Afghan officials announced the death of former Taliban leader Mullah Omar late last month, with Taliban officials confirming it on July 31. Joscelyn said this recording appeared to have been made just one day later, on August 1.

“It suggests to me that they basically knew about this beforehand and were planning on pledging allegiance to Mansour as soon as Omar’s death was announced,” he said.

That level of planning and coordination could suggest al-Qaida and the Taliban may be trying to forge an even closer relationship.

“It’s not immediately clear what al-Qaida gains from it, other than making it a sort of poke in the eye to ISIL,” said Jonah Blank, a senior political scientist at the RAND Corporation, using an acronym for Islamic State. “I think Zawahiri is signaling that he still hopes to get something from the Taliban.”

Some analysts say there are indications al-Qaida has been moving assets back into Afghanistan, where the group first grew to prominence under the protection of the Taliban in the late 1990s.

Since then, however, al-Qaida has struggled, hunted by the United States after carrying out the terror attacks on New York and Washington on September 11, 2001. More recently, al-Qaida has been eclipsed by Islamic State, a former al-Qaida affiliate that last year declared the establishment of its own caliphate in Iraq and Syria, attracting thousands of jihadists from around the world.

In the audio recording, Zawahiri rejects Islamic State’s claim of a caliphate, calling the Islamic emirate established by former Taliban leader Mullah Omar “the first legitimate emirate after the fall of the Ottoman Empire.”

'Weak' move for al-Qaida

Still, there is skepticism that Zawahiri’s pledge of allegiance to Mansour, himself trying to overcome divisions within the Taliban’s ranks, can do much to change al-Qaida’s fortunes.

“While Zawahiri's purported pledge may find some resonance among those partial to al-Qaida, it’s doubtful that such a statement alone would have a major impact on ISIL's day-to-day ambitions or capabilities,” a U.S. intelligence official told VOA on condition of anonymity.

Terrorism analyst J.M. Berger was also unimpressed.

“It seems like a pretty weak move,” said Berger, an expert on U.S. relations with the Islamic world at the Brookings Project.

“For ISIS supporters, all these developments are very vindicating,” he said, using a different acronym for the group. “It gives them an opportunity to say, ‘We were right all along.
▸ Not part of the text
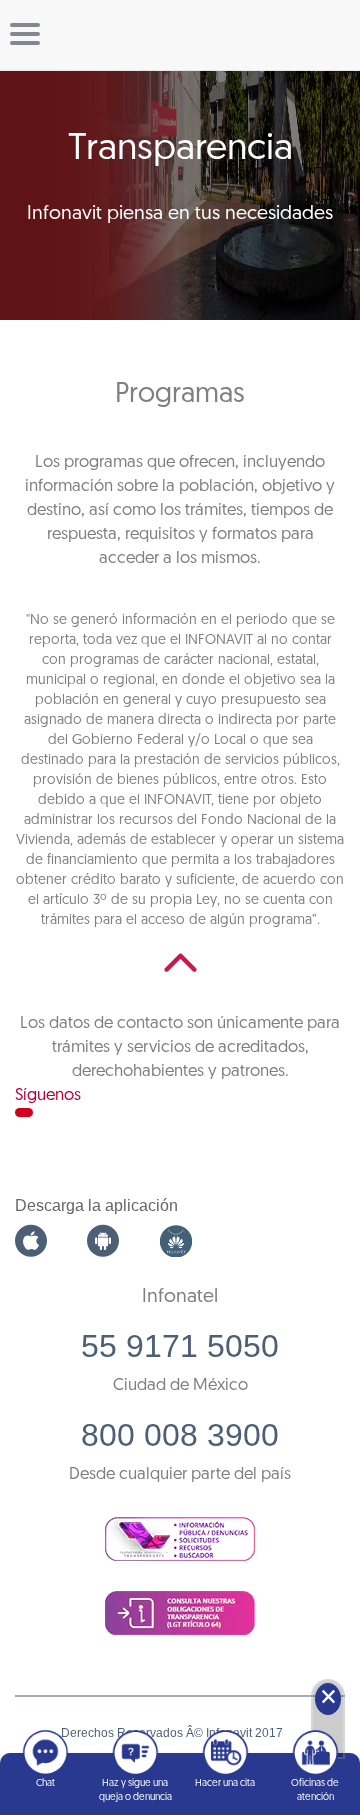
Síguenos (48, 1095)
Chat (45, 1783)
There is no credible competition and all the people who were criticizing us were lying.’ ”

IS making inroads

Meanwhile, Islamic State has been making inroads into areas once dominated by al-Qaida, its affiliates or its allies, including Afghanistan.
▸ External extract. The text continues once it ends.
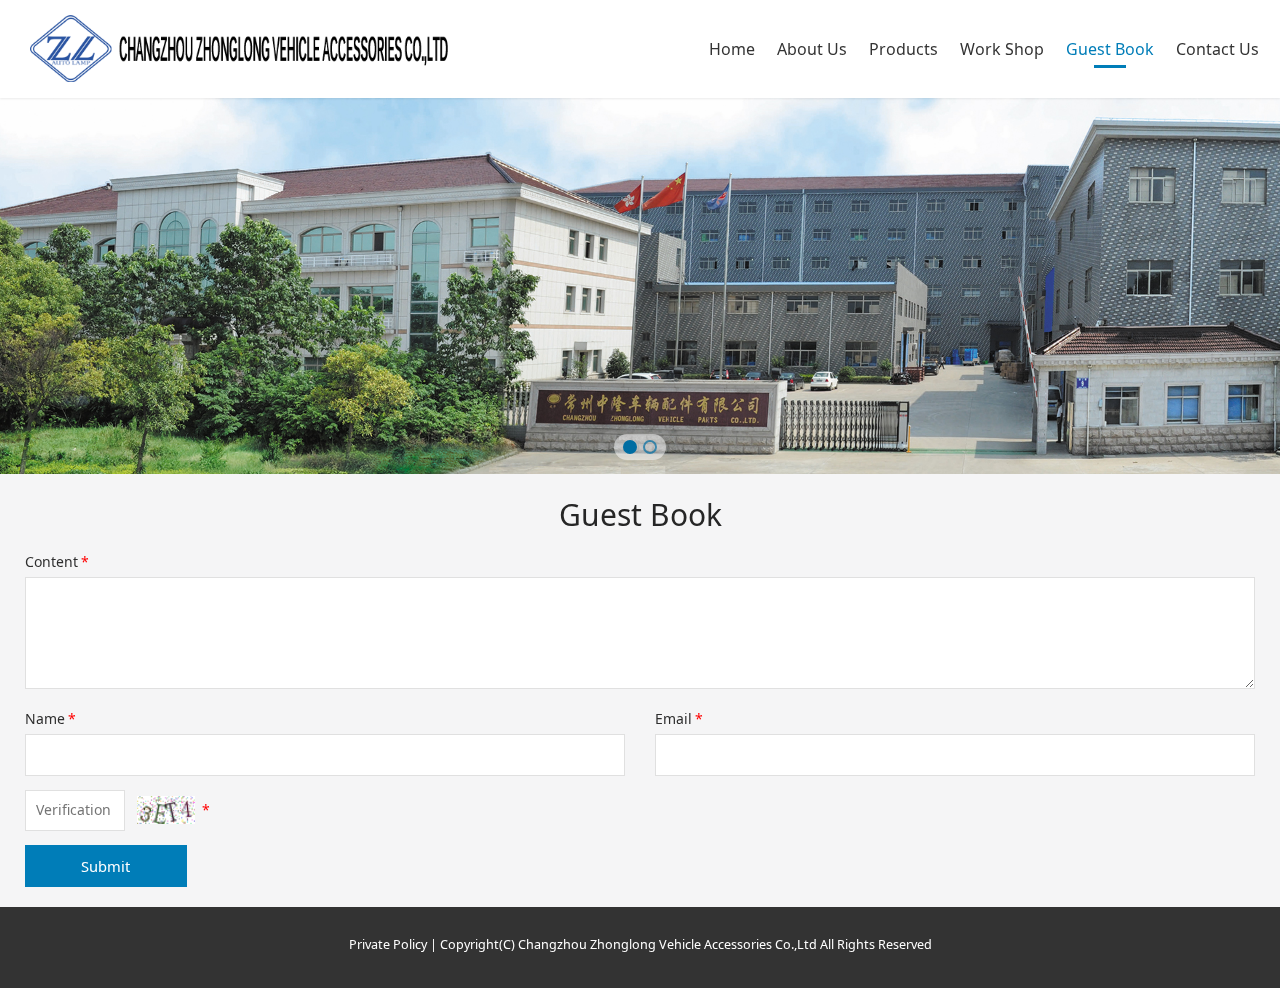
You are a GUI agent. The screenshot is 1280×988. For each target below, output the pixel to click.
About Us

"We are seeing some fighting between Daesh and Taliban in Afghanistan,” said U.S. Brigadier General Wilson Shoffner, using the Arabic acronym for Islamic State.

But he said IS in Afghanistan is not yet capable of the kind of operations the group conducts in Syria and Iraq. “We do note the potential for them to evolve into something more serious, more dangerous,” he told reporters at the Pentagon by phone, speaking from his offices in Kabul.

But some analysts say they are surprised that Islamic State and its leader, Abu Bakr al-Baghdadi, have not done more to capitalize on the death of former Taliban leader Omar, especially after Afghan officials alleged he died two years ago.

“If that’s true, then that means al-Qaida throughout its rivalry with the Islamic State has basically been reaffirming its allegiance to a corpse,” said the Foundation for Defense of Democracies’ Joscelyn.

“Curiously, we haven’t heard from Baghdadi, or his spokesman [Abu Muhammad al-Adnani] after Mullah Omar’s death,” Joscelyn said. “You would think Islamic State would want to beat al-Qaida to the punch.”